Not that I was calling for Tate during the MSU game, only that in hindsight it seems he could've exploited MSU's secondary better since Denard couldn't exploit enough on the ground or in the air.

Maybe it's been mentioned elsewhere (I haven't read all of the threads since the game), but I'm just curious to know if anyone else had the same thought about this offense.

zlionsfan

October 12th, 2010 at 3:17 PM ^

is decision-making rather than ability, given that Robinson has made many of those throws this year prior to the MSU game. If his decision-making is going to improve, then it's going to happen with game experience, which means he's got to be the guy.

Also, while Forcier can run, he is human and not dilithium ... even in situations where the score does not favor Michigan, the threat of WOOP is always there.
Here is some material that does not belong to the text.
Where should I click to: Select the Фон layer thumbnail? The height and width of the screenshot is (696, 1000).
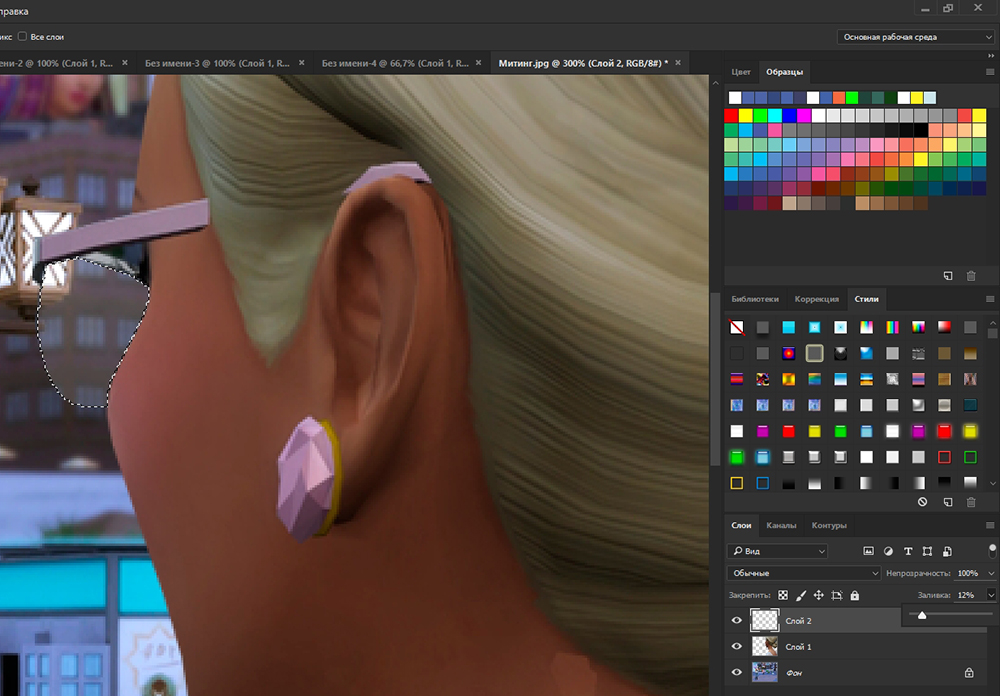pos(765,673)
Forcier does not WOOP.

My feeling is that Rodriguez has seen what Denard can do, has determined that he is the man moving forward, and has decided to stick with him in all situations barring injury or insurmountable leads. Yes, Forcier can run the offense effectively, but Robinson is better.

NorthFLWolverine

October 12th, 2010 at 4:44 PM ^

replacing a Heisman candidate, or maybe the eventual winner with Tate is nuts! Keep in mind the fact Denard's receiving corps dropped a bucket-full of passes of which couldn't have been good for his confidence. As for Dorrestein, on this play break-down he demonstrated what coach Rod has been saying for quite some time now is that Perry and the rest of the O-line need to get better at staying with their blocks. Perry turned his back on his man and the guy went right by him on the way to tackling our little 'unchained lightning'. Mr. 'unchained lightning' needs his space so when he gets to the next level he can blow those bad little defenders away...'dem bad wittle defenders 'dem are...  

Del Griffith

October 12th, 2010 at 3:23 PM ^

Great job on this site & this post.  The breakdown  and analysis is very much appreciated.  
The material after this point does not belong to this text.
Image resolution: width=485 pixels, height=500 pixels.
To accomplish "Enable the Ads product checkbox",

But just remember, that on any of unproductive MSU drives you would likely find similar mis-cues.  It was not in the 1st half where the game was lost, it was the 2nd.    

ArrogantYellow

October 12th, 2010 at 4:56 PM ^

Looking at this at non-dilithium speeds, it seems like Robinson would've been better served to bounce this one outside of the Hopkins block, away from the flowing pursuit.  I know the theory is to run right at Jones, to negate his speed, and if Dorrestein had held his guy a few seconds more, there would've been more space.  But once Robinson ran past Schilling, he should've gone into improvise mode and hit the turbo button towards the sidelines.

Having not watched the replay, I'm interested to read the UFR, and see if there are more plays like this. Also, it seemed like Robinson should've kept it a lot more, instead handing off to the RB going up the middle.   I don't know if it was bad zone-reads, or if the defense forced it to happen.